Tous les mots portent en lui comme des pierres.

Il est lapidé, il succombe.

— « La voleuse, murmure-t-il, la voleuse. »

Des ondes de colère luttent avec ses larmes.

Il prononce des mots ignobles, se bat avec son amour, contre lui-même.

Un horrible désir est en lui, une jalousie folle.

La voix lancinante de sa maîtresse en amour hante ses oreilles et sa chair.

Assis sur une chaise, sous l’ampoule électrique de cette chambre d’hôtel, correct en son smoking, ce jeune homme qui lutte avec des songes, avec une femme dont, à cette minute, c’est le corps qu’il voudrait, le corps qu’il déchirerait, lui semble-t-il, comme un vautour – et si elle entrait, c’est à genoux qu’il irait vers elle – se met à écrire pour se distraire.


Notes de Daniel

Aube sur les sentiers, jeunesse. Que j’ai donc marché longtemps, mes pieds saignent, j’ai appelé, j’ai mal dans tout mon corps, dans toute mon âme, j’ai mal, mais je voudrais guérir…

Vais-je guérir ?

Si c’était la délivrance, sans souvenirs.

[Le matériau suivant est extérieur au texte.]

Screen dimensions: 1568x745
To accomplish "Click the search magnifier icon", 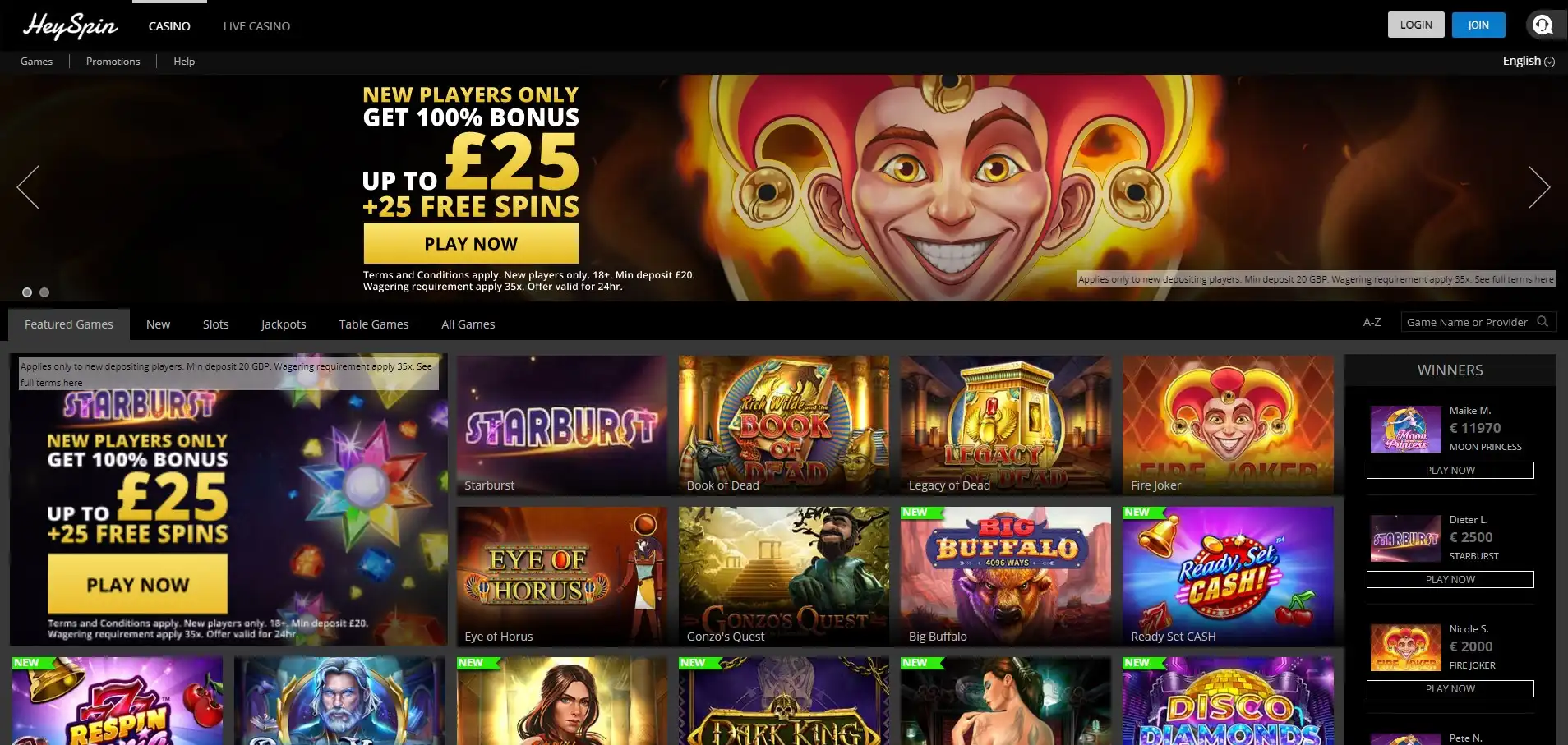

C’était un bourbier, un corps à corps dans un bourbier, j’ai le visage dans la boue, je suis aveuglé, je suis vaincu.

J’étais venu ici pour attendre Germaine. Quel horrible mensonge !

Ce départ à la gare de Lyon, elle savait déjà que c’était pour bien longtemps. Elle détournait ses lèvres, déjà ! Elle disait : « Tu devrais venir, tu aurais dû venir… » Mon Dieu, mon Dieu, je meurs, je suis broyé par mes souvenirs.